Write out the records again exactly. Nothing should be dropped.

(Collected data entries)
Start of Block

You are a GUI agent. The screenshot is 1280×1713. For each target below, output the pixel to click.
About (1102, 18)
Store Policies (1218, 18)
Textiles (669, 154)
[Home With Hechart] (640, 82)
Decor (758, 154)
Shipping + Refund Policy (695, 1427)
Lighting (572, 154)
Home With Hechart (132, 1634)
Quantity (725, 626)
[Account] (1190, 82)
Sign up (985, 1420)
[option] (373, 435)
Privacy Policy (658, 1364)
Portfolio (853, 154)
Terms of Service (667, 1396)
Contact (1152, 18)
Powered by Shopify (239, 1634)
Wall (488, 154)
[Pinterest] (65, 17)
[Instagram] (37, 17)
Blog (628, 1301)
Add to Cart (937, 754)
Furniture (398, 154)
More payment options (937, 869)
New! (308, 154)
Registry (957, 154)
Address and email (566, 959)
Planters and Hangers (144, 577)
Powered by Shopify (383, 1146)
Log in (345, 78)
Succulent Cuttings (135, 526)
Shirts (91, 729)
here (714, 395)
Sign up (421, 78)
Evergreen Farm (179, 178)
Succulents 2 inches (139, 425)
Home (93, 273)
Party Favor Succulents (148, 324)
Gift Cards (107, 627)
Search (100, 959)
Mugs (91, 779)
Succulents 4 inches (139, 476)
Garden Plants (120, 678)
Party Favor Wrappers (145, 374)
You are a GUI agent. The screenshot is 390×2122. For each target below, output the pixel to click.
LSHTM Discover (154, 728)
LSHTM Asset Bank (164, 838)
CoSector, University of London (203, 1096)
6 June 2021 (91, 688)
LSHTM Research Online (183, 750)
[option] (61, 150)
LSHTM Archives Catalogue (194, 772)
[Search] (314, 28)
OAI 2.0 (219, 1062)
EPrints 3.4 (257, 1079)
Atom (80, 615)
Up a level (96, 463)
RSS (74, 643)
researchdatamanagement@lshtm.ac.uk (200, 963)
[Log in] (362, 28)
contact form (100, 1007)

End of Block

Task answer:
You are a GUI agent. The screenshot is 1280×1713. For each target below, output the pixel to click.
About (1102, 18)
Store Policies (1218, 18)
Textiles (669, 154)
[Home With Hechart] (640, 82)
Decor (758, 154)
Shipping + Refund Policy (695, 1427)
Lighting (572, 154)
Home With Hechart (132, 1634)
Quantity (725, 626)
[Account] (1190, 82)
Sign up (985, 1420)
[option] (373, 435)
Privacy Policy (658, 1364)
Portfolio (853, 154)
Terms of Service (667, 1396)
Contact (1152, 18)
Powered by Shopify (239, 1634)
Wall (488, 154)
[Pinterest] (65, 17)
[Instagram] (37, 17)
Blog (628, 1301)
Add to Cart (937, 754)
Furniture (398, 154)
More payment options (937, 869)
New! (308, 154)
Registry (957, 154)
Address and email (566, 959)
Planters and Hangers (144, 577)
Powered by Shopify (383, 1146)
Log in (345, 78)
Succulent Cuttings (135, 526)
Shirts (91, 729)
here (714, 395)
Sign up (421, 78)
Evergreen Farm (179, 178)
Succulents 2 inches (139, 425)
Home (93, 273)
Party Favor Succulents (148, 324)
Gift Cards (107, 627)
Search (100, 959)
Mugs (91, 779)
Succulents 4 inches (139, 476)
Garden Plants (120, 678)
Party Favor Wrappers (145, 374)
You are a GUI agent. The screenshot is 390×2122. For each target below, output the pixel to click.
LSHTM Discover (154, 728)
LSHTM Asset Bank (164, 838)
CoSector, University of London (203, 1096)
6 June 2021 (91, 688)
LSHTM Research Online (183, 750)
[option] (61, 150)
LSHTM Archives Catalogue (194, 772)
[Search] (314, 28)
OAI 2.0 (219, 1062)
EPrints 3.4 (257, 1079)
Atom (80, 615)
Up a level (96, 463)
RSS (74, 643)
researchdatamanagement@lshtm.ac.uk (200, 963)
[Log in] (362, 28)
contact form (100, 1007)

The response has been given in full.